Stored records
=== Begin Enclosure ===

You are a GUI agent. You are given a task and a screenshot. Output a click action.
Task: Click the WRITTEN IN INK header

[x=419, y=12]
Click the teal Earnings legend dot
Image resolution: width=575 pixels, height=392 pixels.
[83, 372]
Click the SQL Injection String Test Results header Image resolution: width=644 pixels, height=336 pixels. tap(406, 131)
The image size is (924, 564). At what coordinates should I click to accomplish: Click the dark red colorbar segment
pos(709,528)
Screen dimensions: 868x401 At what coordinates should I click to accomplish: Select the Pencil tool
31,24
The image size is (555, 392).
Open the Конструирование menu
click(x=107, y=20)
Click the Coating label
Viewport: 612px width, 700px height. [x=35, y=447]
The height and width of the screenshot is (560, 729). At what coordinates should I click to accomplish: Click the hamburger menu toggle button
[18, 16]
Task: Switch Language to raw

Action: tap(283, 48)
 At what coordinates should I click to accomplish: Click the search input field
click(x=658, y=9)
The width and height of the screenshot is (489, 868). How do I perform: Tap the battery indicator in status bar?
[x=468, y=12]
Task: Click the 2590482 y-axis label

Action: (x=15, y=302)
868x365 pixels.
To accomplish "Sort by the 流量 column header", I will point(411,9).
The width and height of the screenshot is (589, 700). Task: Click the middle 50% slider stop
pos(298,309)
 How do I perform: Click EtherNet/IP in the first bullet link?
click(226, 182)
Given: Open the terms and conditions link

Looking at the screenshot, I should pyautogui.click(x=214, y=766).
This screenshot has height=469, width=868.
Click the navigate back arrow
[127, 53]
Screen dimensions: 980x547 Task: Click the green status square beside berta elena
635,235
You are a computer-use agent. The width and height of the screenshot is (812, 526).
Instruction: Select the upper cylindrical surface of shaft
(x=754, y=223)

=== End Enclosure ===

> **What you should do**
Beginning with the line that holds "The width and height of the screenshot is (589, 700)." and ending with the last line of the data, copy each line exactly and add nothing.

> **Answer below**
The width and height of the screenshot is (589, 700). Task: Click the middle 50% slider stop
pos(298,309)
 How do I perform: Click EtherNet/IP in the first bullet link?
click(226, 182)
Given: Open the terms and conditions link

Looking at the screenshot, I should pyautogui.click(x=214, y=766).
This screenshot has height=469, width=868.
Click the navigate back arrow
[127, 53]
Screen dimensions: 980x547 Task: Click the green status square beside berta elena
635,235
You are a computer-use agent. The width and height of the screenshot is (812, 526).
Instruction: Select the upper cylindrical surface of shaft
(x=754, y=223)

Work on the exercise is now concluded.